July has got worse;
Toronto home prices fall of 4.6 percent is biggest one-month decline since 2000
The benchmark Toronto property price dropped 4.6 percent to C$773,000 (US$613,000) from June. That’s the biggest monthly drop since records for the price index began in 2000, according to Bloomberg calculations bringing prices down to roughly March levels.
Note though prices are still up 18 percent from the same month a year ago, according to the Toronto Real Estate Board.
Transactions tumbled 40 percent to 5,921, the biggest year-over-year decline since 2009, led by detached homes. The average price, which includes all property types, rose 5 percent to C$746,218 from July 2016. That compares with a 17 percent increase at this time last year.
New listings rose by 5.1 percent while active listings soared 65 percent from a year earlier.
“The year-over-year decline we experienced in July had more to do with psychology, with would-be home buyers on the sidelines waiting to see how market conditions evolve,” TREB President Tim Syrianos said in a statement.

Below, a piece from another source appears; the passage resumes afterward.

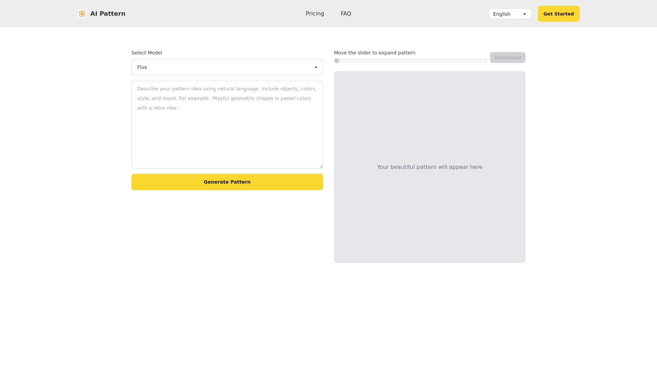Click the textarea resize handle corner

click(321, 166)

Up until April, Toronto prices were breaking records each month and deals were booming. In March, sales were up 18 percent and the average home price soared 33 percent from the prior year to C$916,567. That began to turn the following month when listings jumped 34 percent. Average prices started cooling in May, rising 15 percent, and then up only 6 percent in June.
In April, the province of Ontario introduced sweeping rental regulations that included capping rent increases and introducing a foreign investor tax. The move came after the federal government in October put restrictions on insured mortgages, and the nation’s financial regulator also proposed restricting uninsured home loans this year.